Sunday, May 1, 2022

Reflectory Updates

 





I’m sorry I missed last month’s posting. I was working

round the clock to get a new ebook draft completed and

got completely caught up with it that weekend. Then it

turned out I couldn’t post it because my publisher, Lulu,

requires very strict and tricky formatting and I screwed it

up. Over the last few weeks I’ve been tediously

comparing the old and new versions. But good news: I’m

almost done, it's better than it was before, and it should

be posted soon as the new and improved Revised Edition.


I want to thank all of you who have purchased my Adams

biography. I just hit the 100-sale mark, and that seems

pretty good considering my marketing campaign thus far

has been strictly grassroots and word-to-mouth. I’ve heard

some very kind things about the book from people I respect,

though I’ve gotten a few surprising criticisms. Two stick out.

One is that they object to my reverse-chronological approach

to the second half. They favor the conventional birth-to-death

progression. Gosh, don't they watch movies? Aren’t

flashbacks and retrospective narratives rather common?

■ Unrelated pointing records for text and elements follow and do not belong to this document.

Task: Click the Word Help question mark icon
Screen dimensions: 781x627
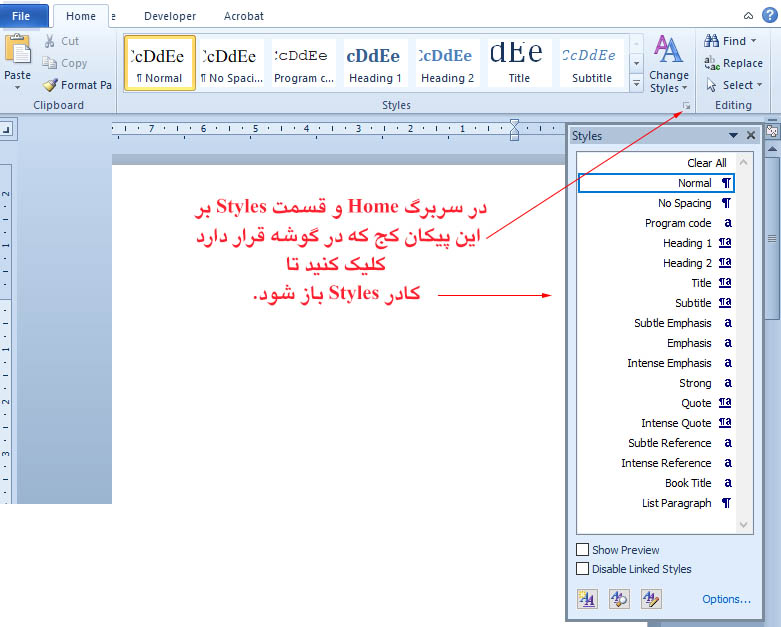Action: 769,14
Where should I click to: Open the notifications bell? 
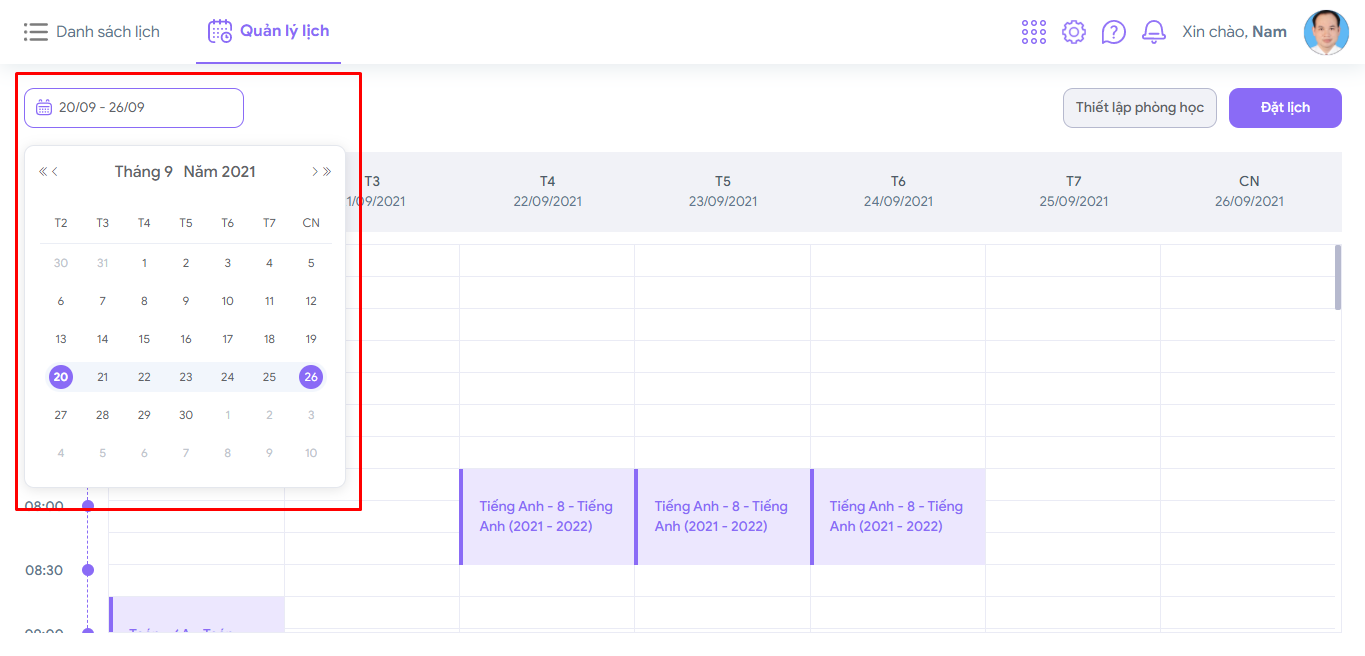tap(1154, 32)
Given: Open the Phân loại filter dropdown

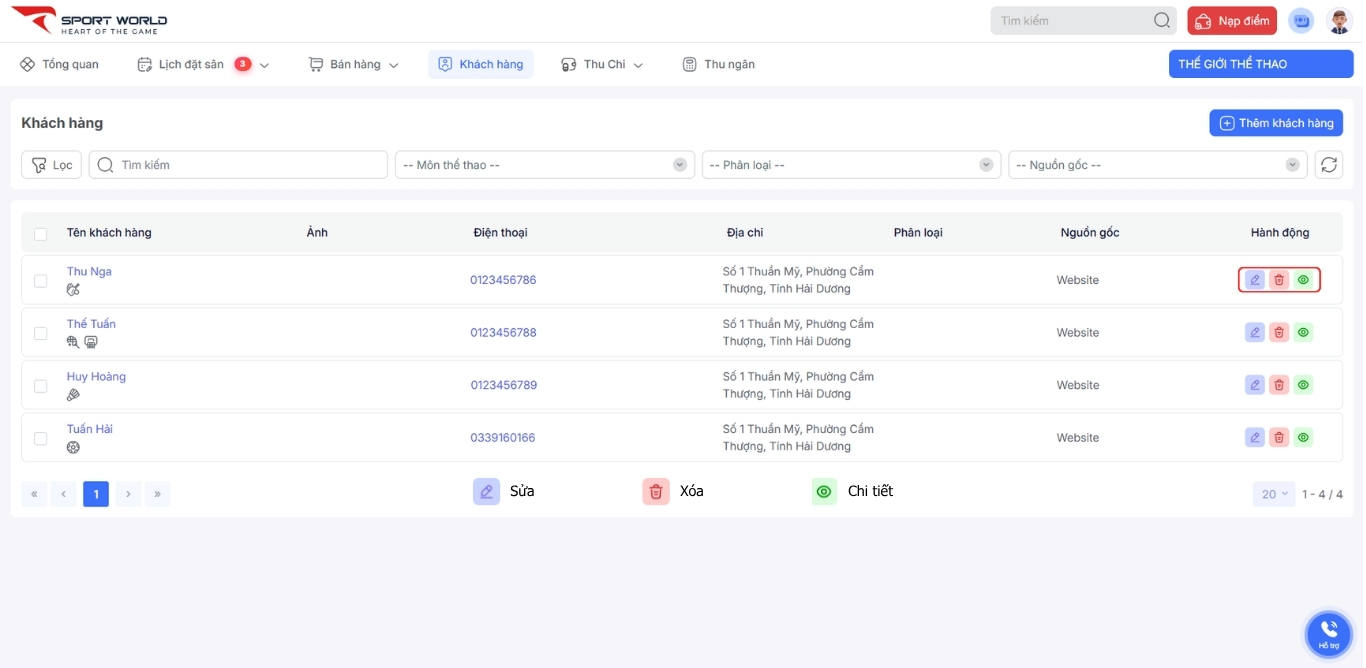Looking at the screenshot, I should (x=851, y=165).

Frankly, after writing the first half, I was looking for something

different to do with the storytelling. I welcomed the challenge

to render it this way.


The other objection I’ve heard, albeit only once but in a

forthcoming review, is my penchant for writing asides.

Admittedly, after 37 years of work and thought about jazz, I

had a lot to say. I was after a contextualized, sociohistorical

account of Pepper’s life. Two sections I wrote but eventually

deleted

(https://www.pepperadams.com/Detroitjazz1922-1954.pdf and

(https://www.pepperadams.com/Detroitjazz1922-1954.pdf, were too off-topic so I parked them at pepperadams.com. And three times I entitled sections as Interludes to in some

way separate it from Pepper’s life story, but, again, to add

more depth. In all cases I tried to make the book move

ahead quickly. Oh well. As they say, you can’t please

everyone.


Some are waiting for the book to be released in hardcover

and paperback. I have a publisher that is considering the

book for publication, and I should know in the next month or

so whether it will be out this way, maybe even in time for

Christmas. As expected, I will have to scale down the book’s

length considerably, and it will not include any music links

nor nearly as many photographs. The hallmark of the ebook

version is its 450 music links, half of which have never seen

the light of day. So, grab the ebook if you dig Pepper’s playing.

Much of the music is quite obscure, and many of the audience

recordings and broadcasts are remarkable!